2018年3月、という時期は少しずれたようだが、これと対になるような記事も、5月22日の日経電子版に載っている。

特許庁は21日、庁内の有識者研究会で、デザインを生かした経営の推進に向けた報告書をまとめた。米アップルや英ダイソンなど、海外勢による「デザイン重視」の製品開発が技術革新や企業競争力の向上につながっていると指摘。日本企業に対してもデザインに関する知見が豊富な人材を積極登用するなど、経営層の意識変革を求めた。」
同庁は報告書で意匠法改正についても提起した。2019年通常国会にも同法改正案を提出し、製品を売るためのデザイン性に優れた店舗の外観や内装についても保護対象に加える方針だ。従来はクルマや家電など主に製品のデザインを意匠権として保護していた。」(https://www.nikkei.com/article/DGKKZO30763090R20C18A5EE8000/

「経営層の意識変革」どうこう、といった話はまぁどうでもよい。

概要ペーパー(http://www.meti.go.jp/report/whitepaper/data/pdf/20180523001_04.pdf)等、今回リリースされた資料には、

「デザインは、企業が大切にしている価値や、それを実現しようとする意志を表現する営みであり、他の企業では代替できないと顧客が思うブランド価値とイノベーションを実現する力になる。このようなデザインを活用した経営手法を「デザイン経営」と呼び、それを推進することが研究会からの提言である。」

というフレーズが繰り返し出てくるが、これまでの「ブランド経営」的な発想の焼き直しに過ぎないし、比較対象となっている海外企業には、デザイン以前に機能だったり、売るためのビジネスモデルで負けている、という現実に目を背けるものでしかない。

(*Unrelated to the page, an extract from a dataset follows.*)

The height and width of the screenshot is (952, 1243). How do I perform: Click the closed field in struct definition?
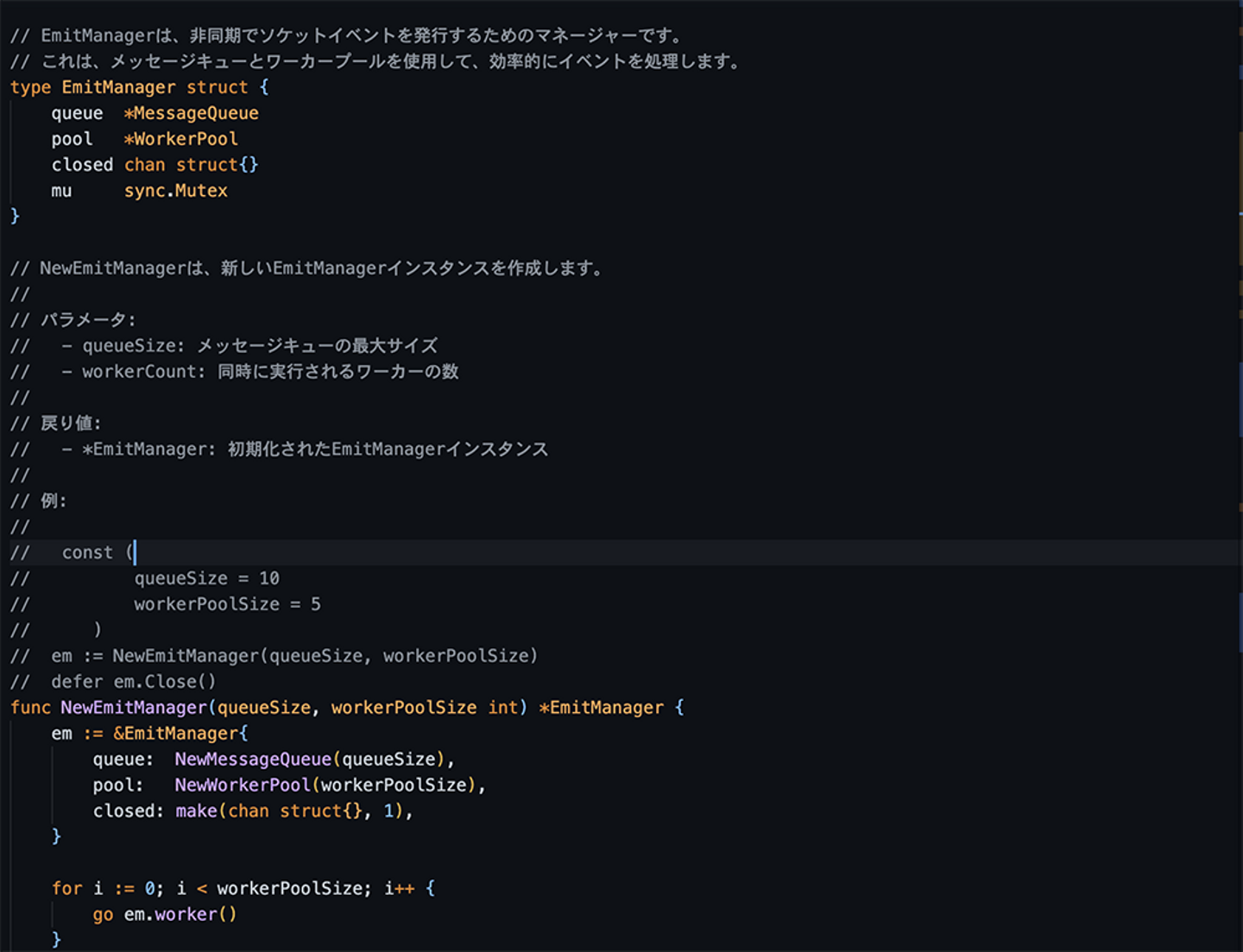click(82, 165)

別冊として添付されている「デザイン経営」の先行事例にしても(http://www.meti.go.jp/report/whitepaper/data/pdf/20180523001_03.pdf)、読み物としては面白いが、それ以上でもそれ以下でもない。

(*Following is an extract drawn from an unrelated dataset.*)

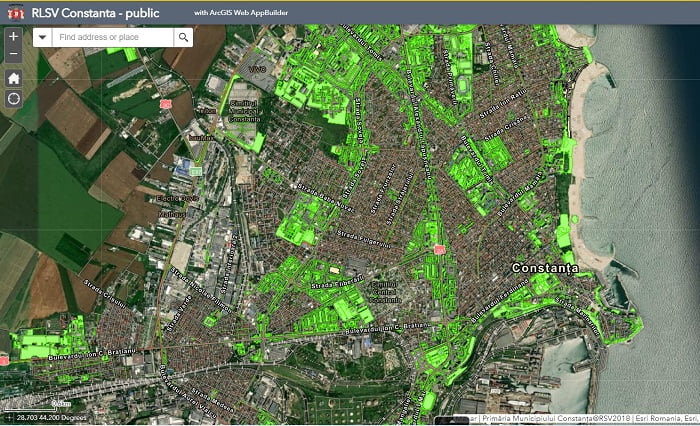The image size is (700, 426).
Task: Click the RLSV Constanta - public title
Action: pyautogui.click(x=95, y=13)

製品の優れたデザインが、市場に大きなインパクトをもたらした例が多々あることは否定しないが、長年ビジネスの世界に身を置いている人間には、それが必ずしも「事業戦略の最上流からデザインが関与」した結果ではない、ということも身に染みて分かるわけで*2、ビジネス、経営の素人である特許庁の事務局がいくら拳を振り回したところで、心に響く答えは生まれない。

何よりも自分が一番違和感を抱いているのが、「デザイン経営」というフレーズの合間合間に出てくる「意匠法の改正」という、実にチープな政策提言である。

数年前、産業界の反対を押し切って、画面デザインの意匠権での保護を正面から認める方向に舵を切った。国際出願のポータルになれるようにするための手続きも整えた。それでも、ここ数年、全く意匠出願件数は横ばいで*3、メーカーの国際競争力が回復した、という話も聞かない。元々、やろうと思えば、不正競争防止法でも、著作権でも、立体商標制度でもデザインを守れるこの国で、意匠権の存在意義は今やほとんど消滅しているのだが、それだと意匠課が困るから・・・ということなのか、再び、「意匠法」という化石を持ち出してくる特許庁の面の皮の厚さは、発表資料のデザインをいかにおしゃれにしたところで、隠しきれるものではないように思う。

「産業競争⼒の強化に資する今後の意匠制度の在り⽅」(http://www.meti.go.jp/report/whitepaper/data/pdf/20180523001_02.pdf)という資料に記された意匠法改正の“野望”は極めて多岐にわたる。

「例えば、画像デザイン等、新技術の特性を活かした新たな製品やサービスのために創作されたデザインを適切に保護できるよう、意匠法における意匠の定義を⾒直すなど、意匠法の保護対象について検討を進めるべきではないか。」(2頁左)
「⼀部の空間デザイン(筆者注:ここに建築物の内外装も含まれるようである)を適切に保護できるよう、意匠法の保護対象の範囲について検討を進めるべきではないか。」(2頁右)
「⼀貫したデザインコンセプトによって創作された後発のデザインについて、最初に出願されたデザインが公開された後であっても意匠登録をすることができるよう、諸外国に先駆けて検討を⾏ってはどうか。」(3頁左)
「デザインによるブランド形成、及びブランドの維持に資するよう、意匠権の存続期間について検討を⾏うべきではないか。」(3頁右)
⼀つの出願に複数の意匠を含むことができるよう、組物の意匠の規定との調整をはかりつつ検討を⾏うべきではないか。」(4頁)
「願書の「意匠に係る物品」の欄の記載の要件について、検討を⾏うべきではないか。」(6頁左)
「国際意匠登録制度や外国の意匠登録制度との調和を意識しつつ、図⾯要件の緩和について、部分意匠の取り扱いも含めて検討を進めるべきではないか。」(6頁右)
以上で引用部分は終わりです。